Lorsque les jambes sont douloureuses et que le cœur et les poumons sifflent, le cerveau interprète automatiquement ces signaux comme un « danger ». La technique de recadrage cognitif nous apprend à modifier cette interprétation :

  • Ancienne interprétation : « J’ai si mal, je risque de me blesser »

  • Nouvelle interprétation : « C’est la preuve que mon corps travaille dur, mes muscles sont en train de brûler les graisses »

  • Ancienne interprétation : « Je cours si lentement, c’est vraiment honteux »

  • Nouvelle interprétation : « Être encore capable de bouger à cette distance, j’accomplis déjà ce que beaucoup de gens ne peuvent pas faire »

3. Le rappel des points d’ancrage motivationnels (Motivational Anchor Recall)

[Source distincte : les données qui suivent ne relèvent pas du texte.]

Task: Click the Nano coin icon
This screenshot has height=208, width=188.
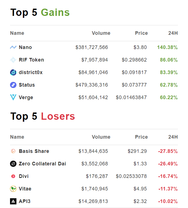Action: coord(13,47)
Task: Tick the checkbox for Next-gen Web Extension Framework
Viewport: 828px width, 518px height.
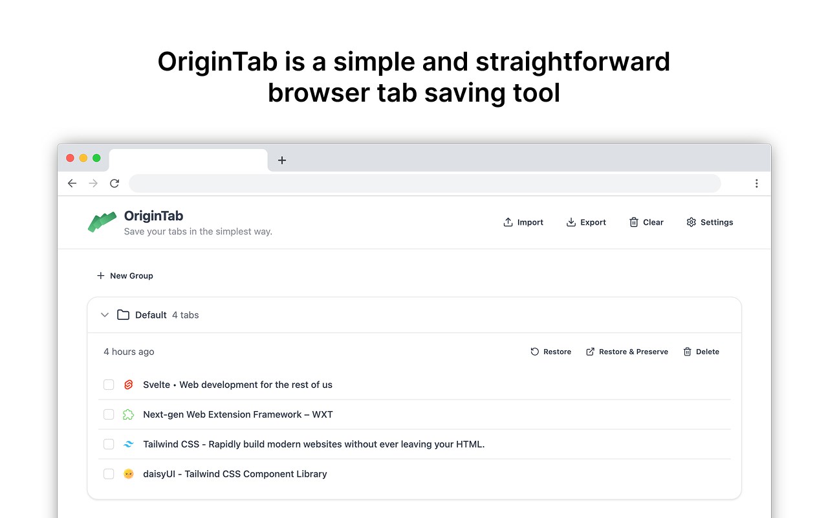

Avant la course, le coureur devrait préparer 3 « points d’ancrage » — ces raisons les plus profondes qui vous ont poussé à vous inscrire à cette course.

Cela peut être : donner l’exemple à ses enfants, commémorer un chapitre de sa vie, prouver que l’on est capable d’accomplir des choses difficiles.

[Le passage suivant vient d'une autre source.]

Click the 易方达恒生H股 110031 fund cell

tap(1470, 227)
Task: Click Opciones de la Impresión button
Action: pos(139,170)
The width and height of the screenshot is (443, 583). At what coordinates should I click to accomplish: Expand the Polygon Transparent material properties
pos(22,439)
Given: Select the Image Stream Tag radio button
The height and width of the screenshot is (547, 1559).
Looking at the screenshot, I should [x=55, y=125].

Au moment du mur, évoquez délibérément ces points d’ancrage et faites-les ressortir avec une phrase courte et percutante :

  • « Je cours pour mes enfants »
  • « Je me suis entraîné pendant 6 mois, c’est mon moment »

Conseils pratiques : préparer son script de dialogue intérieur avant la course

N’attendez pas le 30ᵉ kilomètre pour commencer à réfléchir à ce que vous allez vous dire. Le script du dialogue pour le mur devrait être écrit et répété pendant l’entraînement.

Méthode recommandée :

  1. Écrivez dans votre journal d’entraînement 5 phrases qui seront vos « incantations anti-mur », elles doivent être courtes (5 mots maximum) et avoir un sens personnel
  2. Lors de la seconde moitié de chaque séance de longue durée, répétez délibérément ces phrases
  3. Choisissez un « geste déclencheur » (comme se taper la cuisse) pour associer le geste au dialogue intérieur et créer un réflexe conditionné
  4. La veille de la course, prononcez ces phrases à voix haute 3 fois pour renforcer la mémoire

Exemples d’incantations efficaces couramment utilisées par les coureurs taïwanais :

  • « Bouge, c’est tout, bouge, c’est tout »
  • « Encore un pas, encore un pas »
  • « La douleur, c’est utile »
  • « Je me suis entraîné pour ça »

Conclusion

Le mur est une épreuve que le marathon offre au coureur. Ce qu’il demande, ce n’est pas à quelle vitesse vous courez ni l’ampleur de votre entraînement, mais si vous vous connaissez vraiment et si vous vous faites vraiment confiance.

Le dialogue intérieur n’est pas une formule magique, c’est une compétence — qui nécessite une pratique délibérée, une utilisation répétée à l’entraînement, pour pouvoir surgir naturellement au moment où vous en avez le plus besoin. Chaque coureur a la capacité d’apprendre à dialoguer avec son esprit, et cette capacité n’est pas seulement utile à la ligne d’arrivée du marathon — elle est tout aussi précieuse à chaque « 30ᵉ kilomètre » de la vie.